Не так давно в московском "Доме книги", в его иностранном отделе, появилась работа американского исследователя Реймонда Моуди "Жизнь после жизни", вышедшая в 1975 году. Она вызвала бурные дискуссии как у нас, так и за рубежом (к сожалению, в русском переводе ее нет). Вслед за этим доктор Моуди издал и продолжение своей книги: "Размышления о жизни после жизни" (1977).
Мы уже привыкли, что в XX веке наука преподносит нам всевозможные сюрпризы; но в данном случае речь идет о проблеме, которая никого не может оставить равнодушным, даже тех, кто мало интересуется научными или философскими проблемами.
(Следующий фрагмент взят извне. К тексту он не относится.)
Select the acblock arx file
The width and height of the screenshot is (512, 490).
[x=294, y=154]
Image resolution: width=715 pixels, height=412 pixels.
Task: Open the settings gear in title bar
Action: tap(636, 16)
Доктор Моуди утверждает, что опроверг старое изречение "Оттуда (т. е. из могилы) никто не возвращался" . И в самом деле, сегодня прогресс медицины позволяет в некоторых случаях реанимировать человека, находившегося в состоянии клинической смерти. И это в какой-то мере позволяет заглянуть за завесу тайны.
Разумеется, далеко не все "оживленные" помнят свои ощущения и переживания в эти моменты. Но ведь и сновидения мы помним, в общем-то, редко, хотя известно, что они посещают нас каждую ночь.